KANSAS CITY, Mo. — The good news is that more than a half-million jobs have been added in the U.S. leisure and hospitality sector during the last two months.
The bad news is there’s a long way to go in rehiring for the sector — which includes hotel staff, restaurant workers and bartenders — that was the hardest hit by the pandemic recession brought on by COVID-19 emergency orders.
In particular, as restaurants reopen with many people eager to get out of the house for a meal again, some businesses report that finding workers has proven challenging.
“It really is in the leisure and hospitality sector that went down so far,” Mid-American Regional Council’s Director of Research Services Frank Lenk. “Even though they hired hundreds of thousands of workers in the last month or so, it’s just not fast enough to meet the burgeoning demand.”
The entertainment and leisure/hospitality sectors suffered the most in the Kansas City area, accounting for the bulk of the jobs lost during the last 14 months.
Nearly half of arts, entertainment and recreation jobs disappeared amid the pandemic with more than one-third (36.5%) of jobs in the accommodation and food services sector, according to a presentation Lenk prepared last week for the Johnson County Board of County Commissioners.
Most of those job losses were concentrated in accommodation and food services, according to Bureau of Labor Statistics estimates.
The education and health services sector also got battered, especially office workers in medical settings.

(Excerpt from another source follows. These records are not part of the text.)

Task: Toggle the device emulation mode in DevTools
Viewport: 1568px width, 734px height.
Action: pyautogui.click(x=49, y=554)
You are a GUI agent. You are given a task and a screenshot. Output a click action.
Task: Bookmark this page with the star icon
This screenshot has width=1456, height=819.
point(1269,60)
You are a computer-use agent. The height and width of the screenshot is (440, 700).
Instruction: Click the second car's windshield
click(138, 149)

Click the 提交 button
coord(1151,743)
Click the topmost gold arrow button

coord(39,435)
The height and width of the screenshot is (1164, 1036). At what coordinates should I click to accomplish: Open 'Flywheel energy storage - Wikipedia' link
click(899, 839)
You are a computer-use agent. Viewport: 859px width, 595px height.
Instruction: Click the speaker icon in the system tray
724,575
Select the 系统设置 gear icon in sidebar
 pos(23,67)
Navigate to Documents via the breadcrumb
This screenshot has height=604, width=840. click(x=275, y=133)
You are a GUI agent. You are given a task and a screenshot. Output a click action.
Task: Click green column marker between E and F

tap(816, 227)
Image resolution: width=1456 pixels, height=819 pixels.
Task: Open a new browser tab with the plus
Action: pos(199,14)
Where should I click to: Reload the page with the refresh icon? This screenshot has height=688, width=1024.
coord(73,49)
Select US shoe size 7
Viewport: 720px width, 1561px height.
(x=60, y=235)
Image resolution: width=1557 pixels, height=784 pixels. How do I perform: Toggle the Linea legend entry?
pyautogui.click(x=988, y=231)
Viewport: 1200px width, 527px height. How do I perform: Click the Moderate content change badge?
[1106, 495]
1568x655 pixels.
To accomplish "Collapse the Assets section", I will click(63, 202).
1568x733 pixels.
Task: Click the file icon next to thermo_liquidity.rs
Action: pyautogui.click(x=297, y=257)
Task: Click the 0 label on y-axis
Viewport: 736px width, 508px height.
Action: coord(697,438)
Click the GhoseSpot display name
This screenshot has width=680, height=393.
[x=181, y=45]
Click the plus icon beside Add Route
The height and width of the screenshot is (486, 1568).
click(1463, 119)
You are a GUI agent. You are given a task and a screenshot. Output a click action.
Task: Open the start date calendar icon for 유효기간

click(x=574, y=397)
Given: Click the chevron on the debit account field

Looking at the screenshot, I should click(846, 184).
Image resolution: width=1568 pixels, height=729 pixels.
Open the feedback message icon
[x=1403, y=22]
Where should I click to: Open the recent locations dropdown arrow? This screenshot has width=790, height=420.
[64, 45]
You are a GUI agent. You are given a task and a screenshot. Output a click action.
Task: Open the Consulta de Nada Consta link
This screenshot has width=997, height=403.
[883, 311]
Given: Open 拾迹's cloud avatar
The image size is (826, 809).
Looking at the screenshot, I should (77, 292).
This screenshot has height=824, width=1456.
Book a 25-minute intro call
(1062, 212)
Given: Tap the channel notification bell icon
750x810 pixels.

Health care and social assistance is the largest job sector in the Kansas City region with roughly 160,000 workers, according to Lenk.
Leisure and hospitality is the fifth-largest job sector with 101,000 regional workers.
The struggles in those job sectors mirror the nationwide trend.
There were more than double the job losses in the U.S. leisure and hospitality sector compared with any other job sector.
There were 31.4% fewer seated diners from online, phone, and walk-in reservations May 7-13 compared to 2019, according toOpenTable.com’s State of the Industry data, but that’s obviously much better than a year ago when all dine-in service was suspended amid emergency health orders.
Some restaurants and small businesses in Kansas City blamed federal unemployment assistance programs for the current labor shortage.
Gov. Mike Parson announced Tuesday that Missouri would end participation in the Pandemic Unemployment Emergency Compensation (PUEC) and Pandemic Unemployment Assistance (PUA) programs next month despite a congressional extension through early September as a way to force more people back into the labor force.
Sen. Josh Hawley, a Missouri Republican, applauded Parson's decision, calling the programs, which were initiated under the Trump administration, "disastrous."
Hawley called extending the payments — which began as part of the CARES Act last spring, were allowed to lapse by Congress during the late summer, were cut in half before being reinstated in December, and were extended for six months under the new American Rescue Plan extended the first time last December — "anti-work" policy.
"It’s helped drive the unemployment rate up in this country, which is amazing," Hawley said Thursday in an interview with 41 Action News. "In the midst of what is turning out to be a very strong economic recovery, Joe Biden is able to raise the unemployment rate."
Some businesses have taken to offering one-time signing bonuses or other incentives to attract workers, but the root of the rehiring problem may run deeper.
“Women are disproportionately in that leisure and hospitality sector and that was hit the hardest, but it also is bouncing back pretty strongly here and nationwide,” Lenk said.
“The childcare and the home issues are still there,” Lenk said, noting the closing of schools and day cares in some places combined with the approaching summer break create obstacles to employment. “Those don’t go away right away just because all of a sudden the employer wants the workers back.”
Does federal unemployment assistance play a role? Perhaps for some, but that raises an entirely separate issue with the labor force.
“The level of benefit, the unemployment insurance, probably has retarded some people’s return to work because they’re able to pay their bills where they weren’t when they were working in a low-wage job,” Lenk said. “So, that’s kind of an indictment of the low-wage job workforce and what it takes to make it in America.”
According to a 2017 U.S. Bureau of Labor Statistics analysis, more than three-fifths of all workers paid at or below minimum wage are in the hospitality and leisure sector, “almost entirely in restaurants and other food services.”
Some of those are tipped workers, but the industry may need to raise wages — something that hasn’t significantly happened yet, according to Heidi Shierholz, director of policy at the Economic Policy Institute.
John T. Harvey, a professor of economics at Texas Christian University and Forbes contributor, suggests that the issue of leisure and hospitality wages may actually be "a moral problem, not an economic one."